Credit to this series that thinks inside the box, "The Continental" has a few fun flourishes with its world-building. I loved getting more time with the tricky homeless army in the Bowery (from which Laurence Fishburne's character, the Bowery King, comes), and there are also some clever ways in which locations become the weapons themselves, as with a dingy movie theater battle that deserves to be in a "John Wick" movie. But "The Continental" is marked repeatedly by underwhelming beats, as with its many gun-pointing stand-offs that are then resolved with some lazy surprise (or worse, someone waiting too long to pull the damn trigger). Even the intriguing appearance of The Adjudicator (played here by Katie McGrath), a messenger of sorts from the all-powerful High Table, is reduced to yet another villain with self-importance that comes from cheesy dialogue and a facial deformity.
Fans of the "John Wick" movies will at least get their subscription worth with this series' hand-to-hand combat scenes, which honor the cleanliness of Chad Stahelski and David Leitch's work (and that of their stunt coordinating teams). As the camera sits back with full attention, it's easy to relish who is getting hit when and how, allowing the choreography to shine in tight spaces (a phone booth) or one of the Continental's hallways. It may be no coincidence that the show's two shiniest additions to the Wick world—Lou and Yen—are also its most impressive ass-kickers, their respective actors proving the power of their fists and feet in albeit rhythmically wonky sequences. "The Continental" struggles with good gun-fu, but at least it offers a home for excellent martial arts.
But there are also moments when the series shows its limited care for action spectacle, like when it cuts corners with dull blocking (as with constrictive hallway shootouts packed with CGI blood, shown to us as grainy security footage). A bombastic car chase in episode one should be a victory lap of sorts for the series, but "The Continental" just isn't "John Wick"—so it cheaply uses flashes of black to skip certain developments in the fray, eliciting second-hand embarrassment more the surge of glee that cars smashing into each other should have within this universe.

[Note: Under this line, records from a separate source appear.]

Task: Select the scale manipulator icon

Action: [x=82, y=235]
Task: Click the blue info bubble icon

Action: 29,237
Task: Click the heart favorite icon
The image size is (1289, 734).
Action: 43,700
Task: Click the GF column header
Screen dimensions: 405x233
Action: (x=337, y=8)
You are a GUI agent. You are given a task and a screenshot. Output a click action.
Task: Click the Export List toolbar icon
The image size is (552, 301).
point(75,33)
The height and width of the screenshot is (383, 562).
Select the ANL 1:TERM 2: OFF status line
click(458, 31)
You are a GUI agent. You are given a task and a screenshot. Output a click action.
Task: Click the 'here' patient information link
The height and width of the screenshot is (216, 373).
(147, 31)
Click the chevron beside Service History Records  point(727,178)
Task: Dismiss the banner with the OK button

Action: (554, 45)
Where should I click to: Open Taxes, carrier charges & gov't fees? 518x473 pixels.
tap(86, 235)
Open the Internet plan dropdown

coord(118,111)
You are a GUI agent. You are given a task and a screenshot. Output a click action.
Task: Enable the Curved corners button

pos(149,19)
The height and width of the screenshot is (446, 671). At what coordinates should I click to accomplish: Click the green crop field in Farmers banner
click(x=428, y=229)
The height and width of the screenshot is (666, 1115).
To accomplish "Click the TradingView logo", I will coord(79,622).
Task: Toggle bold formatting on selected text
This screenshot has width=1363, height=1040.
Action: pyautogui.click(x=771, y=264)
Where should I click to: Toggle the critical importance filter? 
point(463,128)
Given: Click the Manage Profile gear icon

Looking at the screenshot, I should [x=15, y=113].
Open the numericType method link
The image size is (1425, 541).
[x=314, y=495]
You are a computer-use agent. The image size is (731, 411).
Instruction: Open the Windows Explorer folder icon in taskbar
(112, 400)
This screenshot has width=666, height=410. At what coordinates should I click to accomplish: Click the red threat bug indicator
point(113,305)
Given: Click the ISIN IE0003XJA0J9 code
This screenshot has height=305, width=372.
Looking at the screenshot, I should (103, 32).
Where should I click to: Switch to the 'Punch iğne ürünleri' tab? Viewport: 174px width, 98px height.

The production puts more of its power (and budget) into a thrifty way of being stylish—needle drops, so much '70s rock. There are some scenes in which the songs are more exciting than the multiple protagonists on-screen, the grooves and gritty basslines having more edge to them. But instead of making the movie pop more, as needle-drops should in a soundtrack, it just makes "The Continental" more ordinary. Do we really need another tale to mark its new beginning with the intro of The Who's "Baba O'Riley"?
Aside from lacking the pacing, grandiosity, or general action junkie intoxication of any "John Wick" movie, "The Continental" lacks their disarming cool most of all. Winston talks about how it's not the suit that makes a man; it's what's inside the man that counts. "The Continental" fills its costume with more of the same, whether it's flourishes borrowed from "John Wick" or from weary tropes that the film series tried to distance itself from and became legendary by doing so. The "John Wick" movies were all about fighting to the top; "The Continental" is just trying, without the sharp aim of its predecessor, to survive the night.
The first episode of "The Continental: From the World of John Wick" premieres on Friday, September 22nd, with a new episode each week until October 6.